Entries drawn from a data source
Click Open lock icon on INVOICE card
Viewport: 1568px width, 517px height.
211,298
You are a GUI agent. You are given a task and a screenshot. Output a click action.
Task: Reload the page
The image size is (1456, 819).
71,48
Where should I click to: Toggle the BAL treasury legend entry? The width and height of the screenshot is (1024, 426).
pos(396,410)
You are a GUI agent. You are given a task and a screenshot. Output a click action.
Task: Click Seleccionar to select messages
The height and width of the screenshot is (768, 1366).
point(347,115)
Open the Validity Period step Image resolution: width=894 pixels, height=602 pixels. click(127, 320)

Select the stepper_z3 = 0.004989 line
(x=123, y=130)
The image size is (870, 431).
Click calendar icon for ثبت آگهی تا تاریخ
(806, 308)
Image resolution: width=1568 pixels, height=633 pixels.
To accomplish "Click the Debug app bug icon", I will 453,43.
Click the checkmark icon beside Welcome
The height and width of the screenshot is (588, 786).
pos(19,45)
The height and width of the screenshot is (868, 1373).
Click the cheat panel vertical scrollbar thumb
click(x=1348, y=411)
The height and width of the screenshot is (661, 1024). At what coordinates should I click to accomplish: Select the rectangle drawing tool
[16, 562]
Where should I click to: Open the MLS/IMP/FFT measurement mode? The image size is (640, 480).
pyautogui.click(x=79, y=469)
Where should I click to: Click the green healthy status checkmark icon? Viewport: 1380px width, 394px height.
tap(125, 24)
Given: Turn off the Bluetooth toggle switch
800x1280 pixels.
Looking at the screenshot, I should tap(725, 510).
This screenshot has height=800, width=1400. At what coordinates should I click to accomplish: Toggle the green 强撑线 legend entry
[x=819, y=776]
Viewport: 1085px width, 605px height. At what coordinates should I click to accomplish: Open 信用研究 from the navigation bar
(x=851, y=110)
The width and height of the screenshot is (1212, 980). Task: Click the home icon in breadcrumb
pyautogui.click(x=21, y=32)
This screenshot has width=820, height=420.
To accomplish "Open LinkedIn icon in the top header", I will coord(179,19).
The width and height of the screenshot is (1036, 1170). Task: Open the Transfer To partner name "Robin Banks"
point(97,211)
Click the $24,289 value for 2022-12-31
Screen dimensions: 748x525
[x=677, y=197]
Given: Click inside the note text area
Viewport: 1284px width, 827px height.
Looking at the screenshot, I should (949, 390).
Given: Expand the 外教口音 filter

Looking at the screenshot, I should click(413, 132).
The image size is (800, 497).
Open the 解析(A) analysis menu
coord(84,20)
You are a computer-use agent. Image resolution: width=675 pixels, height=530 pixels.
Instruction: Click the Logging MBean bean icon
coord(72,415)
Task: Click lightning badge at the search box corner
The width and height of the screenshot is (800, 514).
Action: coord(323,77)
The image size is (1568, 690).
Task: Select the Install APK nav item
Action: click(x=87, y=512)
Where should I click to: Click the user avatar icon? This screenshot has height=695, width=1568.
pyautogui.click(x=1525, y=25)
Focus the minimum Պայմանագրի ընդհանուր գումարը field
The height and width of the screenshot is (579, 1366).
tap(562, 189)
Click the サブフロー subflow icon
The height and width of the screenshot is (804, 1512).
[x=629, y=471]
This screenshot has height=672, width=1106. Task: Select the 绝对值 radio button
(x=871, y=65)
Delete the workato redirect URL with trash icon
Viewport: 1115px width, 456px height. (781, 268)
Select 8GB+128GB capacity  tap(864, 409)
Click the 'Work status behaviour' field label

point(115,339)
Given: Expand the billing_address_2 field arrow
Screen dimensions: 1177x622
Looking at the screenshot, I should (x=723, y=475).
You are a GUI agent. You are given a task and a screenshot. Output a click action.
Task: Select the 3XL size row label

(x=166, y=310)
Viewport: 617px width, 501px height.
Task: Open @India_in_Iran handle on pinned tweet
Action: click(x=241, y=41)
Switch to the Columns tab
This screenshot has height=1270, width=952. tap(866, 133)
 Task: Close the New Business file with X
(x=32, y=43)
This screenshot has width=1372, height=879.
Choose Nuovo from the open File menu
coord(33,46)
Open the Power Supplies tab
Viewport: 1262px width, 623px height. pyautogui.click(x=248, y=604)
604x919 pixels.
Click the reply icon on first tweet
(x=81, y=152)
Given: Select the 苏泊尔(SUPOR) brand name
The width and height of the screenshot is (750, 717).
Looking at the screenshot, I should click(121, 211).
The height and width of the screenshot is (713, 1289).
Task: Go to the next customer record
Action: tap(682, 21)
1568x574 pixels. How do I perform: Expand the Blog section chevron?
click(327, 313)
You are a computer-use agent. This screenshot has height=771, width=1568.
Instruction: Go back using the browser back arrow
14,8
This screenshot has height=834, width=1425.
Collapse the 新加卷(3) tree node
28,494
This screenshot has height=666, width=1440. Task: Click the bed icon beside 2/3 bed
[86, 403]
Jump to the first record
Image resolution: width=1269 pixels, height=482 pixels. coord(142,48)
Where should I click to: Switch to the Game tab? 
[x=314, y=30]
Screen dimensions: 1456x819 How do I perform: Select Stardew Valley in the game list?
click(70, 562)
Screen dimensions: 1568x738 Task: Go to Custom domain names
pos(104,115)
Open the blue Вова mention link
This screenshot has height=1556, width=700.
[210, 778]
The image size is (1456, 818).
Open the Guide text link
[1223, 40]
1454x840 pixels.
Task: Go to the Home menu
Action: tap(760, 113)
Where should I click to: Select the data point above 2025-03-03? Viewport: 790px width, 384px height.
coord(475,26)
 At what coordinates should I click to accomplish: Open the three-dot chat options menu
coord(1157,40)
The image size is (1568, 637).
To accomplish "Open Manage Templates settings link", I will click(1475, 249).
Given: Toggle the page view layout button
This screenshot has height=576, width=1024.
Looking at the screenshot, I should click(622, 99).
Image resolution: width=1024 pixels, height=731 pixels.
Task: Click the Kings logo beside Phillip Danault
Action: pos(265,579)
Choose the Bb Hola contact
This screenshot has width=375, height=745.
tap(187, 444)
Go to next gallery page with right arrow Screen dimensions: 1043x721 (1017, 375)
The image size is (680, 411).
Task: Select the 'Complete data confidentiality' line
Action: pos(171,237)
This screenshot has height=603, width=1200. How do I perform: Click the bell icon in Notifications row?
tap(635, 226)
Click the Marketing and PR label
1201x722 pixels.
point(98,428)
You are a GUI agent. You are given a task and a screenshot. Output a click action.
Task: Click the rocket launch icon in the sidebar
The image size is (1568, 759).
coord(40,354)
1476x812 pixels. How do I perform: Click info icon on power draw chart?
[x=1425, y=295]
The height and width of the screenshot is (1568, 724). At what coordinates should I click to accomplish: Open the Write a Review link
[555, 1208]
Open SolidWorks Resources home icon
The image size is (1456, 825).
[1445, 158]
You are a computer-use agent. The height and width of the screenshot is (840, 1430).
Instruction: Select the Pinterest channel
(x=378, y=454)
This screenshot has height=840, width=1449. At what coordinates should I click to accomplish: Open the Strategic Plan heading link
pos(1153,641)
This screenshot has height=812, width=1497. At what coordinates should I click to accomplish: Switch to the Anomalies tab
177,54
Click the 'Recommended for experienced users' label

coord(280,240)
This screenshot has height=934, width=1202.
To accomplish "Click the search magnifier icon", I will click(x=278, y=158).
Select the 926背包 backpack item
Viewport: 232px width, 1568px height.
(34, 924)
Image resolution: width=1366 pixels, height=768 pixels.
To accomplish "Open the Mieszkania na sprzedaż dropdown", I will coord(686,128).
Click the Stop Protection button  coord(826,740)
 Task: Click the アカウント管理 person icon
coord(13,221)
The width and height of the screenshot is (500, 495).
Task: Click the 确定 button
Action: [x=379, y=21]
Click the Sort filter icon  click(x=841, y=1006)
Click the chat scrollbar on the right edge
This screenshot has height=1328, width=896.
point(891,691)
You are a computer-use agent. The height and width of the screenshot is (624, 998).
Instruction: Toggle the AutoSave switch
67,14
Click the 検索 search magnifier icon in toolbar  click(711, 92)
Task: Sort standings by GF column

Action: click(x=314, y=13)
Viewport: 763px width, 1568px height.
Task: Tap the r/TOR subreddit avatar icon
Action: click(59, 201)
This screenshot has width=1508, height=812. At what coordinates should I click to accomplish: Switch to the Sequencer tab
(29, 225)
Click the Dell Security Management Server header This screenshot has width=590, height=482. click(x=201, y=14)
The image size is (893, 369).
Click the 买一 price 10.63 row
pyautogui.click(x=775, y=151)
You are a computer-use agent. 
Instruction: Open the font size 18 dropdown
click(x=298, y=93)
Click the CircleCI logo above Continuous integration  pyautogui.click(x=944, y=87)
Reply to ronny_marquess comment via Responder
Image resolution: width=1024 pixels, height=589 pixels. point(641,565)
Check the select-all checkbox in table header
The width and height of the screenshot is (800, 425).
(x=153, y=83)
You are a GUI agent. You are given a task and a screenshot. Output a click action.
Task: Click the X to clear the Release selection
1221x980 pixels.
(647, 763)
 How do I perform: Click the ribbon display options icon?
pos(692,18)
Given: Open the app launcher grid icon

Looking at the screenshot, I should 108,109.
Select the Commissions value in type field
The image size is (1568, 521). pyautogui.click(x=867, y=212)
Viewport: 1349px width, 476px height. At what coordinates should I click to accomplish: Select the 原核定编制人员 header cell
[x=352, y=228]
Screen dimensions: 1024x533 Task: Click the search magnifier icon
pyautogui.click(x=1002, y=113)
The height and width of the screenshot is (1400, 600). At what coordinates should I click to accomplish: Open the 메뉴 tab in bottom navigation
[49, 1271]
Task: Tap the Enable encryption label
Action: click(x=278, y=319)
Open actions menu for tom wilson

**THE REQUEST**
Copy out the lines of the listing word for word, starting at the line that contains "This screenshot has width=1372, height=879." and ending after the line that contains "(x=81, y=152)".

**EXERCISE SOLUTION**
This screenshot has width=1372, height=879.
Choose Nuovo from the open File menu
coord(33,46)
Open the Power Supplies tab
Viewport: 1262px width, 623px height. pyautogui.click(x=248, y=604)
604x919 pixels.
Click the reply icon on first tweet
(x=81, y=152)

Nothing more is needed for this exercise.